But of course you meant to write: "...two days UNTIL St. Patrick's [Day]" as time is not a plot of earth to be ploughed.


please take that hat off of the table

That is absolutely incorrect as it contains a misplaced preposition.


There are two types of language, essentially: natural language, the way people talk, converse, communicate in a spontaneous way; and formal language which is written and conforms to a set or sets of rules. Communication on the internet is caught between the two types, it lacks the intonation and gestures of natural language while it is far more spontaneous than formal language tends to be. It's a given that different forms of expression will develop, forms such as emoticons, abreviations or deliberate misspellings. But, it's also necessary to ensure that the message is, at the very least, clear, if not lucid. So, as to the question, What to do about sloppy spelling? I'll take the same approach as I do to the question, What to do about sloppy dressing? I'll quietly wish that everyone could be almost as perfect as me. ;)
 
Herein (in fact, therein) lies the problem with English, an evolving language. Rules are not hard and fast. Ending a sentence with a preposition? What about beginning a sentence with "And" or "But"? The ancient rules that are adhered to in the likes of Strunck and White are sometimes no longer relevant (such things as placing commas - ever read a scientific paper from before 1960?). Many of these rules are straight from Latin: a much more rigid, less fluid language than English. They simply make English convoluted and more difficult to understand.

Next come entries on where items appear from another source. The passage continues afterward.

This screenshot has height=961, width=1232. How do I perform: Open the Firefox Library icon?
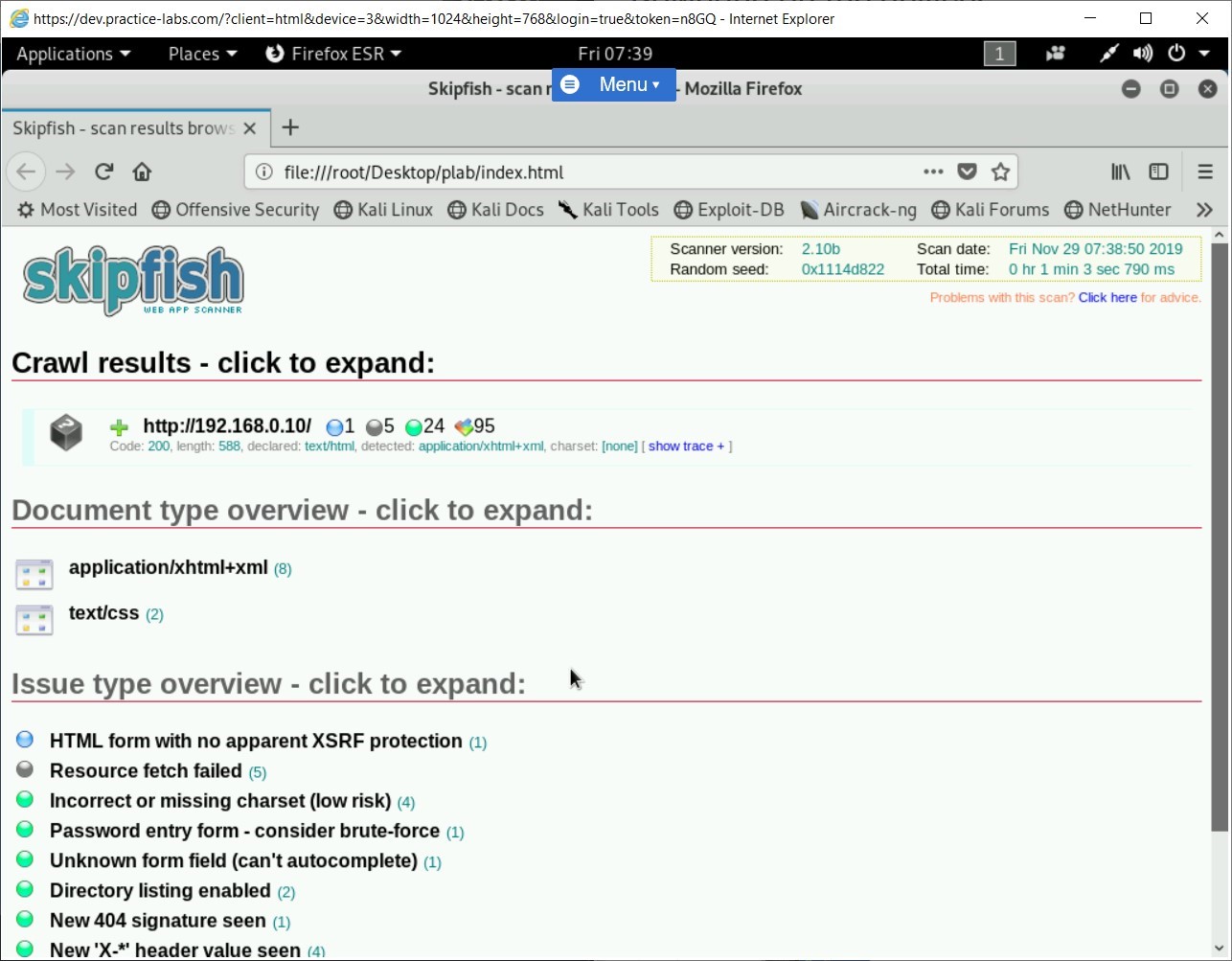point(1119,172)
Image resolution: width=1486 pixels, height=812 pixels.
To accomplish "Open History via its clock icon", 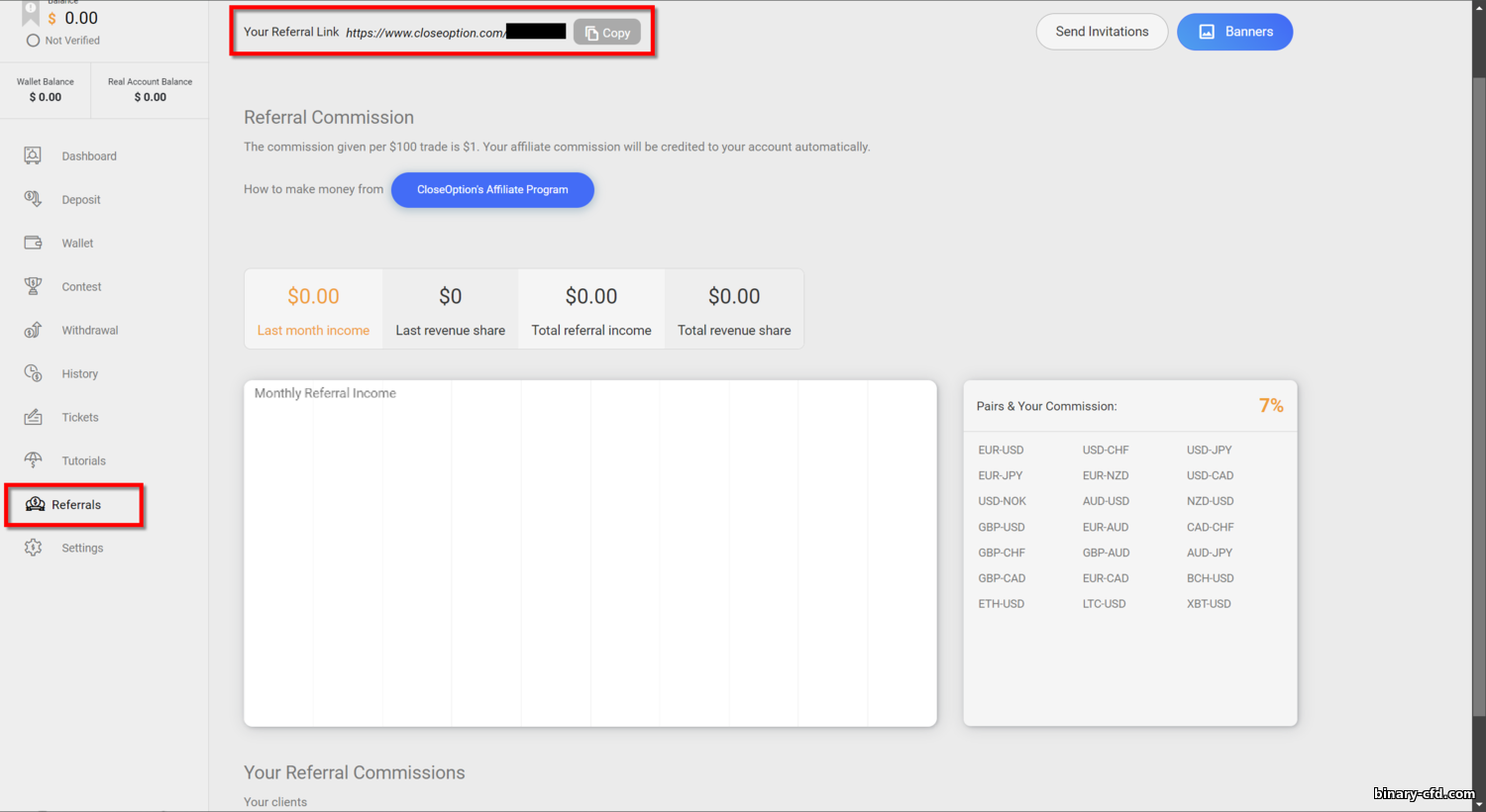I will click(x=33, y=373).
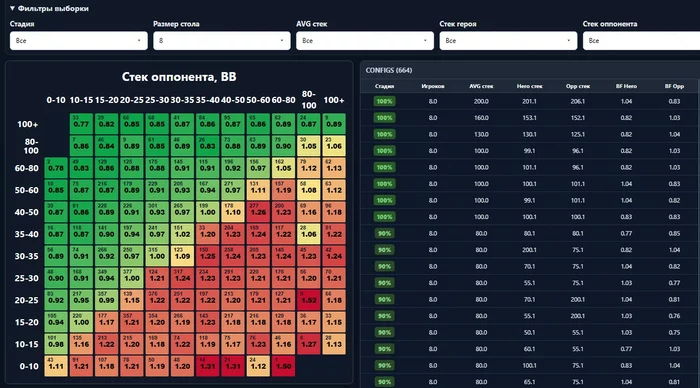This screenshot has height=388, width=700.
Task: Open the Стек оппонента filter dropdown
Action: coord(641,41)
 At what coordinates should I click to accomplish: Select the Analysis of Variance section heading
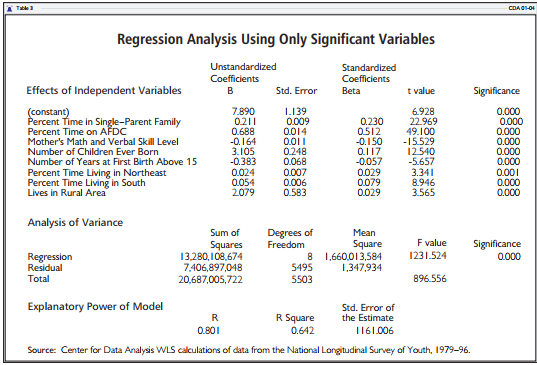pyautogui.click(x=75, y=223)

Ridiculous illustration, but let me:

Churchill: "... a proposition up-with which i will not put"

Write how you talk!!!!

bk
 
Can of worms opened by Jake Fink:

But of course you meant to write: "...two days UNTIL St. Patrick's [Day]

I stand by the correct form till, and not until, as backed up by Fowler himself:

till, until - The early history of the two words in medE, as set down with great thoroughness in the OED, is complicated. It is not true, for example, that till is a shortened form of until: in fact till is the earlier of the two. The present distribution is no less complicated. One can declare, with the COD, that 'Until is used, especially at the beginning of a sentence', but that doesn't take us far. One can also assert with reasonable accuracy that until is fractionally more formal that till : this might account for the fact that until occurs much more frequently in edited prose (including fiction). In practice until is six times more likely than till to turn up in such work.

Believing until a bit pompous, Kingsley Amis favored till in his own work; I certainly I favor it in mine, for I think the 'un' part is quite unnecessary. Of course, 'til is right out.